Sans chercher à savoir ce qui les avait allumées, il courut comme un rat jusqu’au portail, qu’il tira cette fois avant de le franchir. De l’autre côté de la route, assis à même le trottoir et éclairé par la faible lumière du crépuscule, Jeffrey l’observait. Une fois près de lui, il se rendit compte que Jeffrey avait le regard vide, perdu dans le gazon de la masure.
« Le singe… bredouilla-t-il quand Nicolas vint s’asseoir près de lui. Il y’avait un singe accroché à mon dos. »
Il gloussa d’abord, puis partit d’un rire tonitruand, sincère, jusqu’à se que Nicolas ne lui envoie son coude entre les côtes.

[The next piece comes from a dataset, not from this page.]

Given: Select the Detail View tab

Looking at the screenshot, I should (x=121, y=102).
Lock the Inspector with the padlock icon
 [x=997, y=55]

« Je crois qu’on a eu des hallucinations », dit tout haut Nicolas au bout d’un long moment, son ombre déjà invisible dans les ténèbres de la rue.
« Et moi je crois que non, dit Jeffrey. Il m’a mordu. » Et il montra son bras droit. Nicolas ne vit presque rien, mais quand il prit le milieu de l’avant-bras de son ami entre ses mains, il sentit un liquide poisseux entre ses doigts et ramena sa main à son nez. Il huma l’odeur cuivrée du sang.

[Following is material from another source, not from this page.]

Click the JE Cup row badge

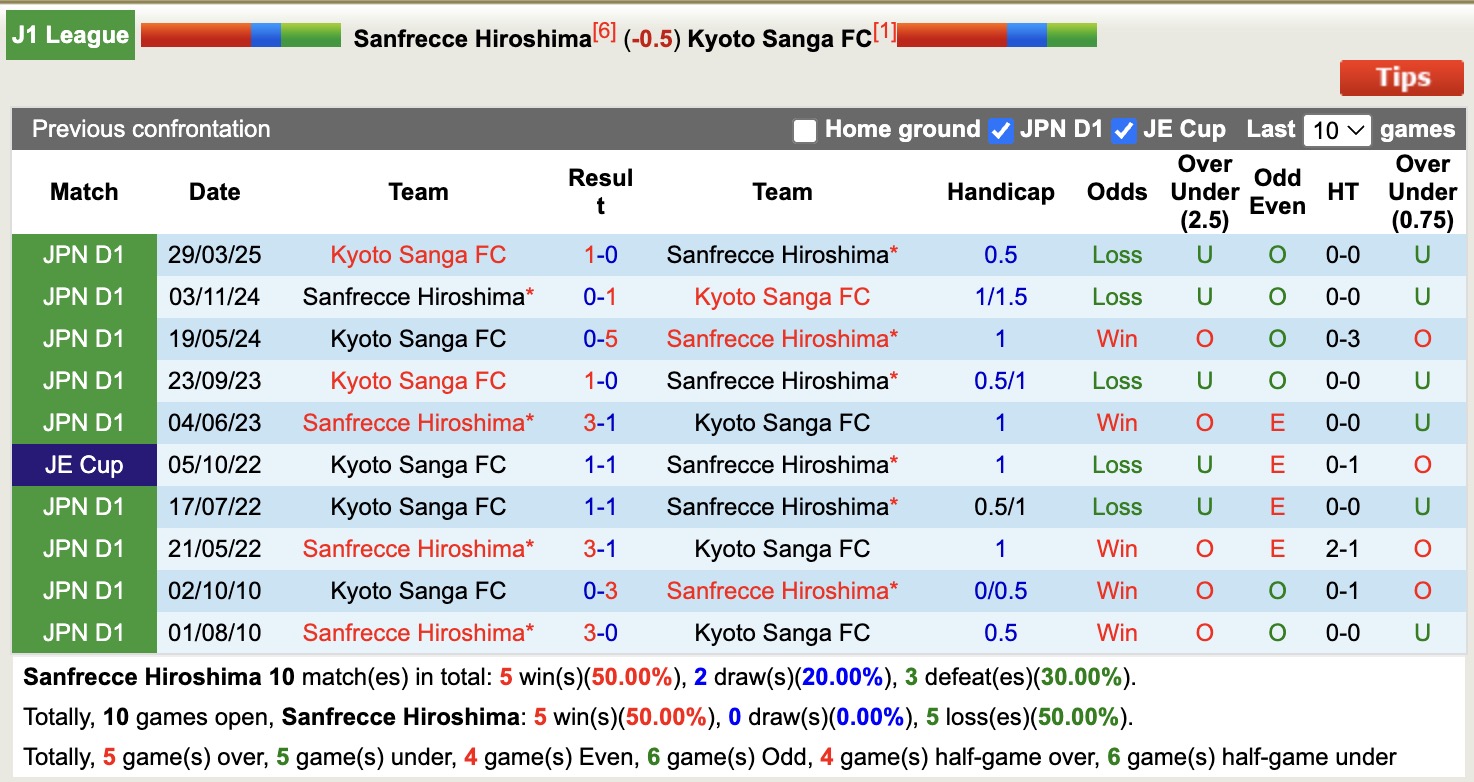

Il se toucha le pied de pantalon trempé et le porta à ses narines. Mêlé à l’odeur du sang de son ami, il sentit l’odeur piquante de l’ammoniac. Merde, jura t-il, je me suis fait pipi dessus.
« Je sais pas ce qui s’est passé là dedans, mais c’était trop cool ! En même temps, se ravisa-t-il après avoir remarqué le regard noir de Nicolas, c’était aussi flippant. Et toi, qu’est-ce qui t’as fait hurler ?

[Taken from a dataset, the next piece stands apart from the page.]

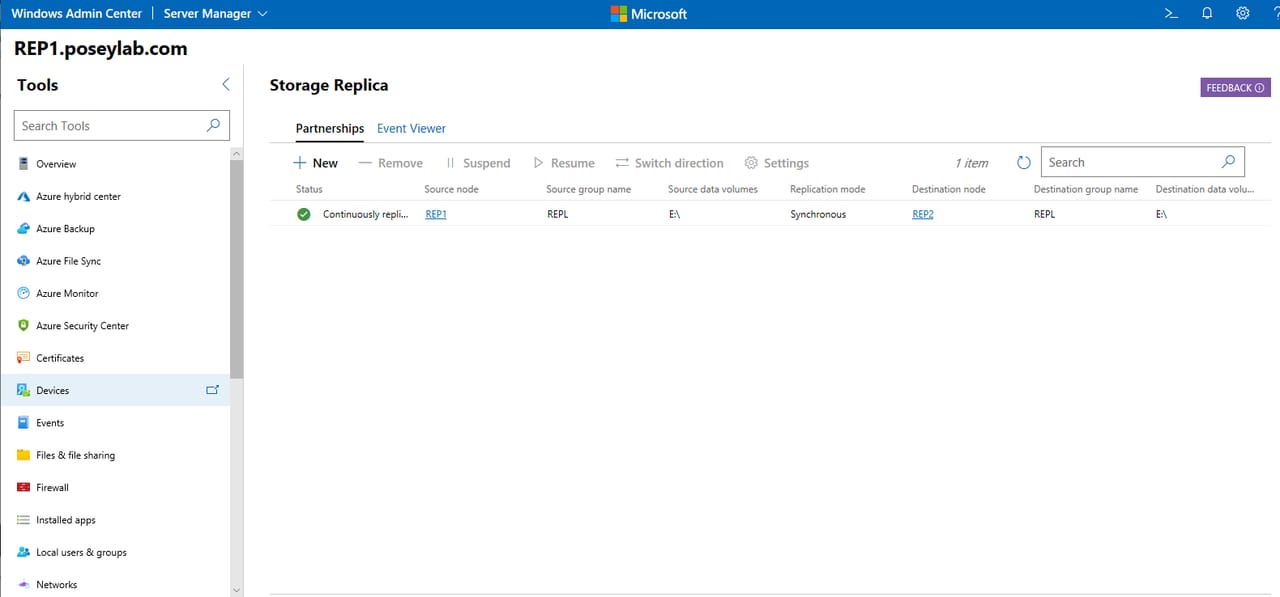The height and width of the screenshot is (597, 1280).
Task: Open the Certificates tool
Action: (x=61, y=357)
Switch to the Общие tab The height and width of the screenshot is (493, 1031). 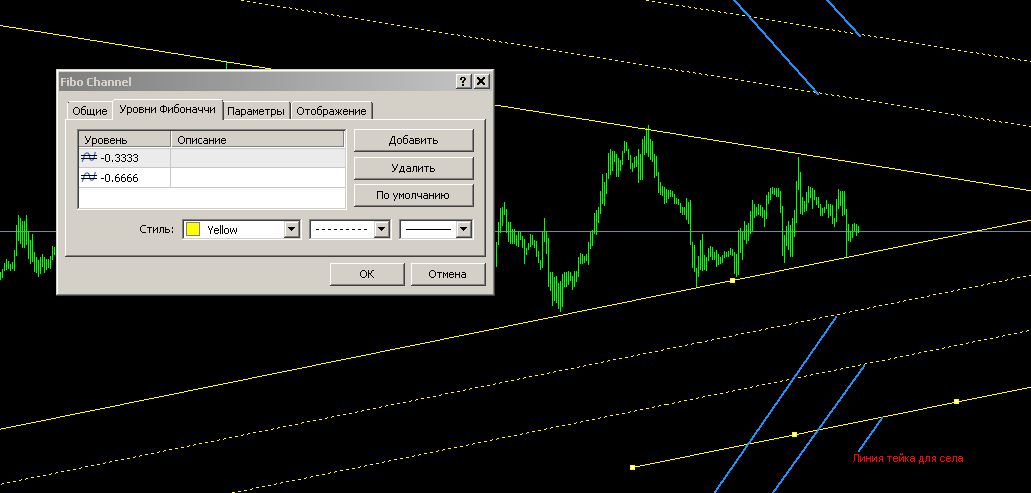(x=89, y=111)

— Un crapaud. Dans ma poche. C’était mon téléphone (Jeffrey rigola entre ses mains et évita le coup de coude de Nicolas) C’était pas drôle.
— Oh, si, s’esclaffa Jeffrey. D’ailleurs, personne ne va nous croire, mais j’ m’en fous ! C’était… C’est quoi ça, là haut ? »
Il pointait au-dessus de la fenêtre cassée du rez-de-chaussée. Nicolas suivit la trajectoire et vit pour une deuxième fois la fenêtre de l’étage éclairée par les bougies. Et le vieillard en gandourah blanc qui les épiait de ses orbites vides. Il souriait. Quand Mamoun Kassab disparut en même temps que les flammes de ses bougies, Nicolas scruta le visage de son à la lumière des lampadaires, à présent opérationnels, comme le courant venait de revenir.
Il ne riait, ni ne souriait plus.
« Merde, dit-il d’une voix étouffée.
— Eh oui, sourit Nicolas, merde, comme tu dis. »
Et les deux amis se relevèrent, l’un le pantalon plein d’urine et l’autre le bras ensanglanté.
« Et si on part au commisariat, souffla Jeffrey, qu’est-ce qu’on leur dit ?
— Et si toi t’étais inspecteur, et que deux ados venaient à ton bureau pour te raconter une histoire sans queue ni tête sur le fantôme d’un homme mort depuis quoi ? Quarante ans ? Est-ce-que tu les croierais ? »
Le reste de leur chemin se passa en silence. Mais une seule chose était sûre pour Nicolas. C’était la dernière fois qu’il parcourait le quartier Limber à pied.
Quant à regarder derrière son portail, à l’étage, ça relevait d’une réalité imaginaire.